PAGE:

Number of shortest paths

Question

Here is the problem:

Given the input n = 4 x = 5, we must imagine a chessboard that is 4 squares across (x-axis) and 5 squares tall (y-axis). (This input changes, all the up to n = 200 x = 200)

Then, we are asked to determine the minimum shortest path from the bottom left square on the board to the top right square on the board for the Knight (the Knight can move 2 spaces on one axis, then 1 space on the other axis).

My current ideas:

Use a 2d array to store all the possible moves, perform breadth-first search(BFS) on the 2d array to find the shortest path.

Floyd-Warshall shortest path algorithm.

Create an adjacency list and perform BFS on that (but I think this would be inefficient).

To be honest though I don't really have a solid grasp on the logic.

Can anyone help me with psuedocode, python code, or even just a logical walk-through of the problem?

Answer 1

BFS is efficient enough for this problem as it's complexity is O(n*x) since you explore each cell only one time. For keeping the number of shortest paths, you just have to keep an auxiliary array to save them.

You can also use A* to solve this faster but it's not necessary in this case because it is a programming contest problem.

dist = {}
ways = {}

def bfs():
    start = 1,1
    goal = 6,6

    queue = [start]
    dist[start] = 0
    ways[start] = 1

    while len(queue):
        cur = queue[0]
        queue.pop(0)
        if cur == goal:
            print "reached goal in %d moves and %d ways"%(dist[cur],ways[cur])
            return

        for move in [ (1,2),(2,1),(-1,-2),(-2,-1),(1,-2),(-1,2),(-2,1),(2,-1) ]:
            next_pos = cur[0]+move[0], cur[1]+move[1]
            if next_pos[0] > goal[0] or next_pos[1] > goal[1] or next_pos[0] < 1 or next_pos[1] < 1:
                continue
            if next_pos in dist and dist[next_pos] == dist[cur]+1:
                ways[next_pos] += ways[cur]
            if next_pos not in dist:
                dist[next_pos] = dist[cur]+1
                ways[next_pos] = ways[cur]
                queue.append(next_pos)

bfs()

Output

reached goal in 4 moves and 4 ways

Note that the number of ways to reach the goal can get exponentially big

Answer 2

I suggest:

1. Use BFS backwards from the target location to calculate (in just O(nx) total time) the minimum distance to the target (x, n) in knight's moves from each other square. For each starting square (i, j), store this distance in d[i][j].
2. Calculate c[i][j], the number of minimum-length paths starting at (i, j) and ending at the target (x, n), recursively as follows:
   • c[x][n] = 1
   • c[i][j] = the sum of c[p][q] over all (p, q) such that both
     • (p, q) is a knight's-move-neighbour of (i, j), and
     • d[p][q] = d[i][j]-1.

Use memoisation in step 2 to keep the recursion from taking exponential time. Alternatively, you can compute c[][] bottom-up with a slightly modified second BFS (also backwards) as follows:

c = x by n array with each entry initially 0;
seen = x by n array with each entry initially 0;
s = createQueue();
push(s, (x, n));

while (notEmpty(s)) {
    (i, j) = pop(s);
    for (each location (p, q) that is a knight's-move-neighbour of (i, j) {
        if (d[p][q] == d[i][j] + 1) {
            c[p][q] = c[p][q] + c[i][j];
            if (seen[p][q] == 0) {
                push(s, (p, q));
                seen[p][q] = 1;
            }
        }
    }
}

The idea here is to always compute c[][] values for all positions having some given distance from the target before computing any c[][] value for a position having a larger distance, as the latter depend on the former.

WHAT IS EXPECTED:
Please answer these about the thread on knight shortest paths:
1. What is the largest input size the question gives?
2. What does the output of the Python code in the first answer say?
3. Where does the BFS in the second answer start?
The lines have nothing to do with the thread on knight shortest paths.

DATA SHOWN:
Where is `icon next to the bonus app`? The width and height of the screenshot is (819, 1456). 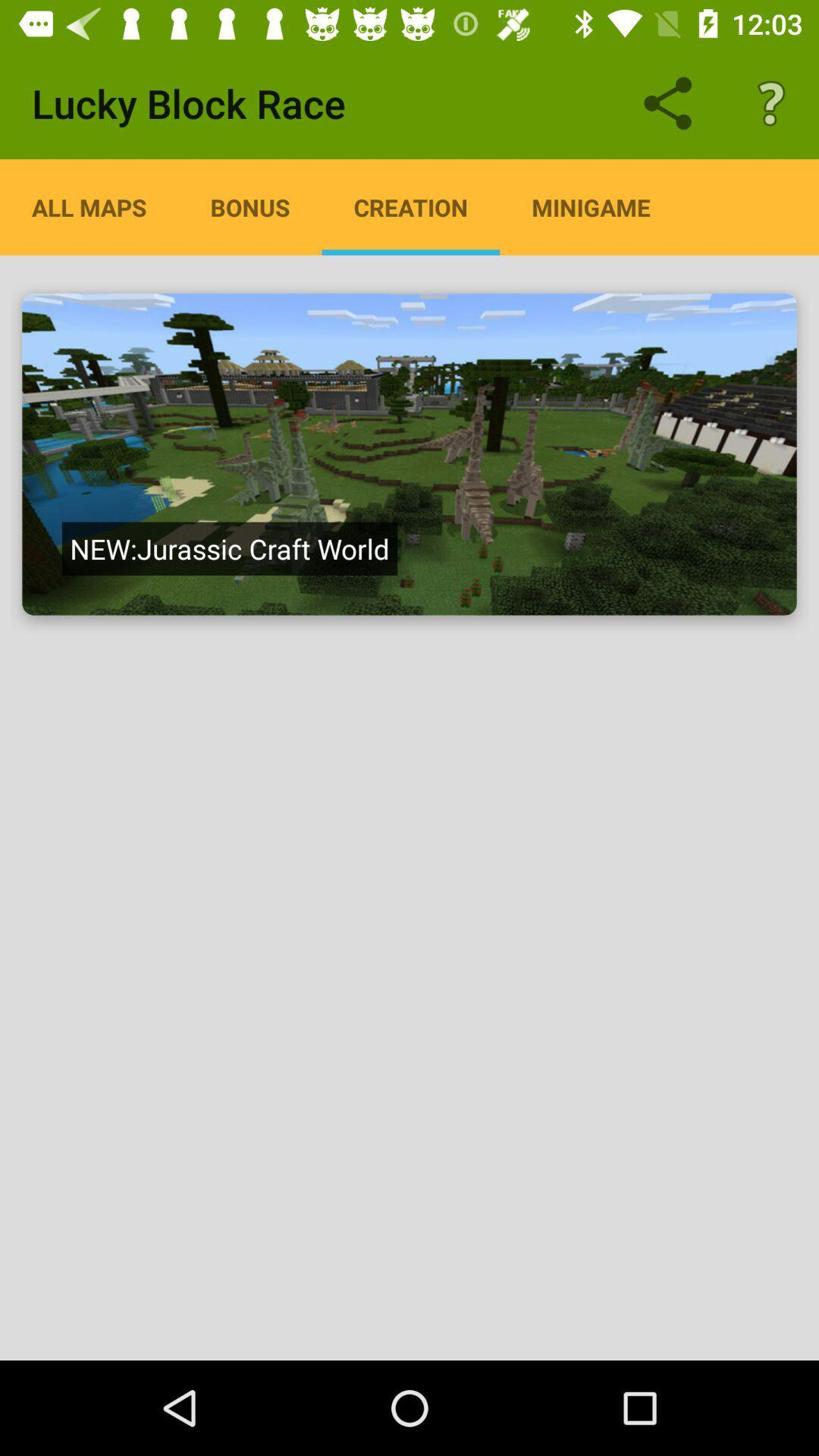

SOLUTION FOR THIS EXERCISE:
1. n = 200 x = 200.
2. "reached goal in 4 moves and 4 ways"
3. At the target location, since it runs backwards.